Building a sustainable future for anthropology’s archives: Researching primary source data lifecycles, infrastructures, and reuse
Anthropologists create data that are valuable, unique, and irreplaceable. They often document complex human lifeways, languages, and cultural communities in far greater detail than ever becomes available in a published form. Field notebooks, letters, photographs, sound and film recordings, and other documentation contain the data researchers draw on to publish new ideas, advance our understanding of human life, past and present, and contribute to cultural revitalization and reflection. Despite their importance within and beyond anthropology, recent NSF-funded research has shown these unpublished archival materials are often neither digitized nor findable via web searching. This research project builds on these findings to develop and test best practices for archiving original data across a range of formats. The project has immediate applied implications, builds partnerships between researchers and archival institutions, improves interdisciplinary and collaborative approaches to graduate training, and enhances anthropology’s research infrastructure. For the broad public, this project makes anthropological archives available as primary sources to serve K-12 teachers and students, genealogists, artists, and more. It trains graduate and undergraduate students.

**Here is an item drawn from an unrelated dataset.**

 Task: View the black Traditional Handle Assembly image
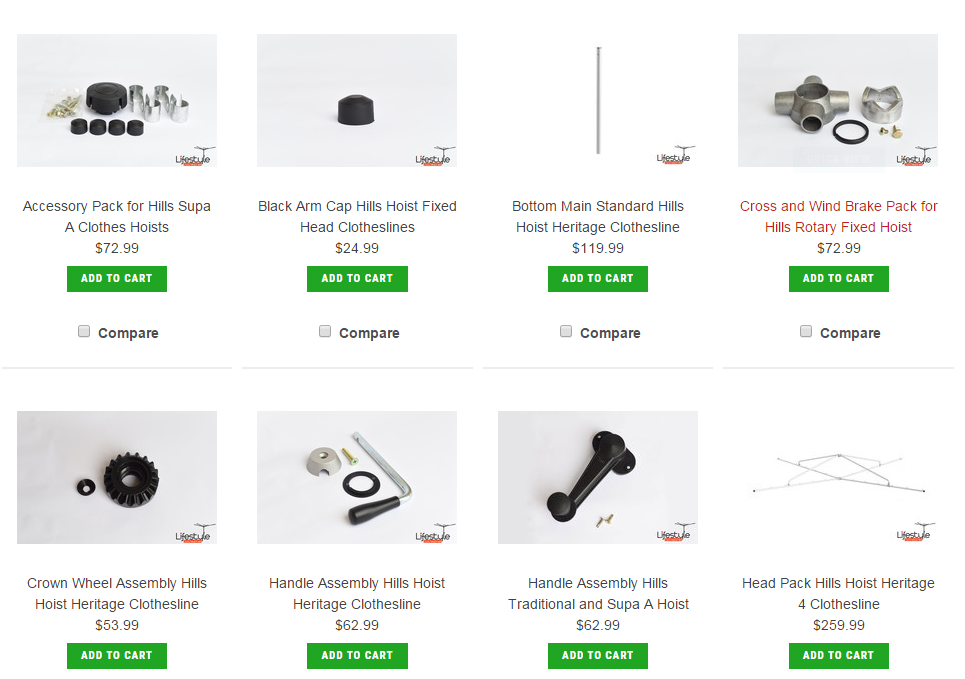598,477
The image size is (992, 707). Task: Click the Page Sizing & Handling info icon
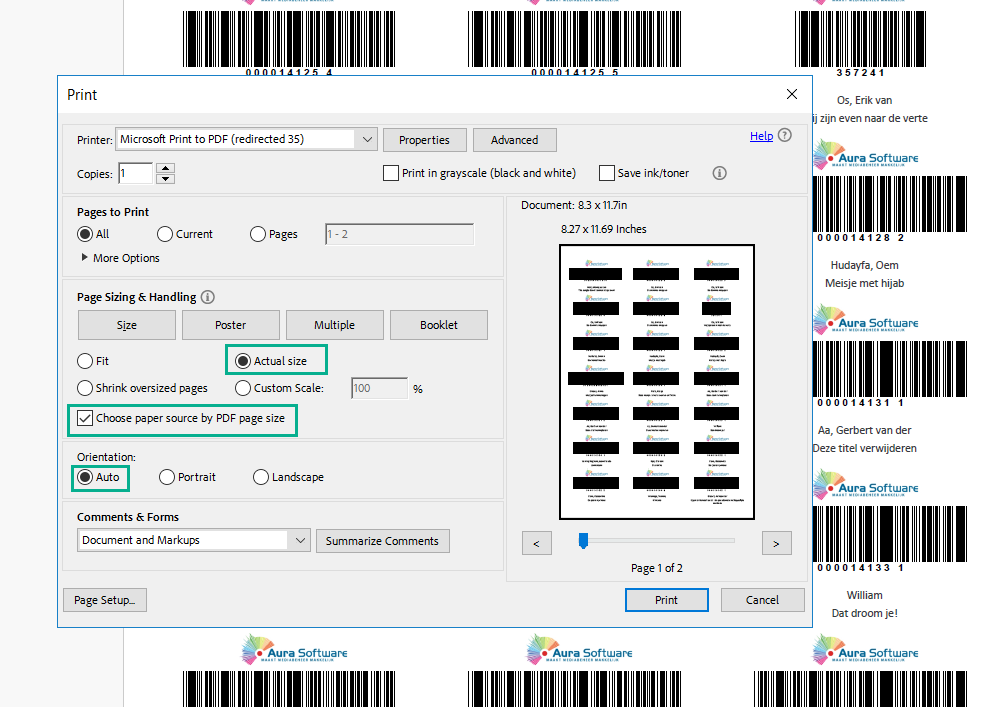pos(207,297)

The proposed research investigates the following questions: 1) What barriers prevent primary source data from being reusable over time? 2) How can anthropology and related fields sustainably adapt emergent linked data infrastructures in support of broad access to cultural research data? The investigators conduct focus group discussions to understand current movements and future best practices for anthropology’s archival information infrastructure, evaluate test collections in new open access platforms, develop two training modules for anthropologists and data curators, and host a virtual symposium. The project contributes to important debates surrounding the methods by which and the benefits and limitations associated with the sharing of raw data across a variety of formats.